*** Opening Supplied data ***

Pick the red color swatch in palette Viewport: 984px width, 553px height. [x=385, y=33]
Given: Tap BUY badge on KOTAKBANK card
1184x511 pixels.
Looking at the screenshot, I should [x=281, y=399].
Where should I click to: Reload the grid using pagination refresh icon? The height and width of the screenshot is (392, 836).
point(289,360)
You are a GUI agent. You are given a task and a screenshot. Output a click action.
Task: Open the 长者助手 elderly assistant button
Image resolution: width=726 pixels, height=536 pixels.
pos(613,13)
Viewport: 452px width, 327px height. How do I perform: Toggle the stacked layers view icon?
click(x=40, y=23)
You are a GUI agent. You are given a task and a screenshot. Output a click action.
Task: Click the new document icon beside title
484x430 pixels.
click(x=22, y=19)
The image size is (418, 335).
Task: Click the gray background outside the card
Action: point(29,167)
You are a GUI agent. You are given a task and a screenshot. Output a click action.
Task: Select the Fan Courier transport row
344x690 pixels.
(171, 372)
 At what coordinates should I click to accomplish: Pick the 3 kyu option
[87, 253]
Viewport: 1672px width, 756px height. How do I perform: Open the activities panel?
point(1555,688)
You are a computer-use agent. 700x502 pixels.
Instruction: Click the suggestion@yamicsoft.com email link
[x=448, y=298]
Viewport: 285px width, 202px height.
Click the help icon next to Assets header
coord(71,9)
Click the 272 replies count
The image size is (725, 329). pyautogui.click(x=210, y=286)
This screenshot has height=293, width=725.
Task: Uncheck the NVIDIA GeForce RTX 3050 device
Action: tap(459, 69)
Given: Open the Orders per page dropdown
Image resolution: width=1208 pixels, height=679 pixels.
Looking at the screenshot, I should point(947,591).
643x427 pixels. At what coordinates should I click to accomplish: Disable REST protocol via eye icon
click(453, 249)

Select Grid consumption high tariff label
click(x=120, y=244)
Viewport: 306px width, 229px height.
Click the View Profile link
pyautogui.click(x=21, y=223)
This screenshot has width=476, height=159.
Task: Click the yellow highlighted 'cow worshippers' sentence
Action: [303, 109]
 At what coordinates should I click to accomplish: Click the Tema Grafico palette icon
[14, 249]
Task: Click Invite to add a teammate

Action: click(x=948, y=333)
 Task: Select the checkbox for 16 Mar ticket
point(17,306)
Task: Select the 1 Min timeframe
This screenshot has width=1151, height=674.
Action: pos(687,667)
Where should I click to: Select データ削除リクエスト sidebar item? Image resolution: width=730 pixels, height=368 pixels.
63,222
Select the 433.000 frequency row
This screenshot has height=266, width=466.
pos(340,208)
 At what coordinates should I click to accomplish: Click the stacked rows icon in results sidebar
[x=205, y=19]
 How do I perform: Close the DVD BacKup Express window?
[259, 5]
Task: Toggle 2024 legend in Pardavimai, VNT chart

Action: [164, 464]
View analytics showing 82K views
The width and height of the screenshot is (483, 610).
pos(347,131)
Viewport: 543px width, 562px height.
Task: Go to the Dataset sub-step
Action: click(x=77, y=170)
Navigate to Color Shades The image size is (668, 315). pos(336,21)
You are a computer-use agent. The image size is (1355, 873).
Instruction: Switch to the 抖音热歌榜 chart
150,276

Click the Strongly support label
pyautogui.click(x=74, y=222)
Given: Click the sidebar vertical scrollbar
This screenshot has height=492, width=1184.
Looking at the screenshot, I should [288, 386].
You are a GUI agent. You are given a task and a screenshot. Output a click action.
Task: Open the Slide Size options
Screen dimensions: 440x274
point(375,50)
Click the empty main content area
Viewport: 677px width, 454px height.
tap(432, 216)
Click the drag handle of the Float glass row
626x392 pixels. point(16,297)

*** Closing Supplied data ***

▸ What to work on
Go through the entries and repeat each one exactly.

▸ Result of the exercise
Pick the red color swatch in palette Viewport: 984px width, 553px height. [x=385, y=33]
Given: Tap BUY badge on KOTAKBANK card
1184x511 pixels.
Looking at the screenshot, I should [x=281, y=399].
Where should I click to: Reload the grid using pagination refresh icon? The height and width of the screenshot is (392, 836).
point(289,360)
You are a GUI agent. You are given a task and a screenshot. Output a click action.
Task: Open the 长者助手 elderly assistant button
Image resolution: width=726 pixels, height=536 pixels.
pos(613,13)
Viewport: 452px width, 327px height. How do I perform: Toggle the stacked layers view icon?
click(x=40, y=23)
You are a GUI agent. You are given a task and a screenshot. Output a click action.
Task: Click the new document icon beside title
484x430 pixels.
click(x=22, y=19)
The image size is (418, 335).
Task: Click the gray background outside the card
Action: point(29,167)
You are a GUI agent. You are given a task and a screenshot. Output a click action.
Task: Select the Fan Courier transport row
344x690 pixels.
(171, 372)
 At what coordinates should I click to accomplish: Pick the 3 kyu option
[87, 253]
Viewport: 1672px width, 756px height. How do I perform: Open the activities panel?
point(1555,688)
You are a computer-use agent. 700x502 pixels.
Instruction: Click the suggestion@yamicsoft.com email link
[x=448, y=298]
Viewport: 285px width, 202px height.
Click the help icon next to Assets header
coord(71,9)
Click the 272 replies count
The image size is (725, 329). pyautogui.click(x=210, y=286)
This screenshot has height=293, width=725.
Task: Uncheck the NVIDIA GeForce RTX 3050 device
Action: tap(459, 69)
Given: Open the Orders per page dropdown
Image resolution: width=1208 pixels, height=679 pixels.
Looking at the screenshot, I should point(947,591).
643x427 pixels. At what coordinates should I click to accomplish: Disable REST protocol via eye icon
click(453, 249)

Select Grid consumption high tariff label
click(x=120, y=244)
Viewport: 306px width, 229px height.
Click the View Profile link
pyautogui.click(x=21, y=223)
This screenshot has width=476, height=159.
Task: Click the yellow highlighted 'cow worshippers' sentence
Action: [303, 109]
 At what coordinates should I click to accomplish: Click the Tema Grafico palette icon
[14, 249]
Task: Click Invite to add a teammate

Action: click(x=948, y=333)
 Task: Select the checkbox for 16 Mar ticket
point(17,306)
Task: Select the 1 Min timeframe
This screenshot has width=1151, height=674.
Action: pos(687,667)
Where should I click to: Select データ削除リクエスト sidebar item? Image resolution: width=730 pixels, height=368 pixels.
63,222
Select the 433.000 frequency row
This screenshot has height=266, width=466.
pos(340,208)
 At what coordinates should I click to accomplish: Click the stacked rows icon in results sidebar
[x=205, y=19]
 How do I perform: Close the DVD BacKup Express window?
[259, 5]
Task: Toggle 2024 legend in Pardavimai, VNT chart

Action: [164, 464]
View analytics showing 82K views
The width and height of the screenshot is (483, 610).
pos(347,131)
Viewport: 543px width, 562px height.
Task: Go to the Dataset sub-step
Action: click(x=77, y=170)
Navigate to Color Shades The image size is (668, 315). pos(336,21)
You are a computer-use agent. The image size is (1355, 873).
Instruction: Switch to the 抖音热歌榜 chart
150,276

Click the Strongly support label
pyautogui.click(x=74, y=222)
Given: Click the sidebar vertical scrollbar
This screenshot has height=492, width=1184.
Looking at the screenshot, I should [288, 386].
You are a GUI agent. You are given a task and a screenshot. Output a click action.
Task: Open the Slide Size options
Screen dimensions: 440x274
point(375,50)
Click the empty main content area
Viewport: 677px width, 454px height.
tap(432, 216)
Click the drag handle of the Float glass row
626x392 pixels. point(16,297)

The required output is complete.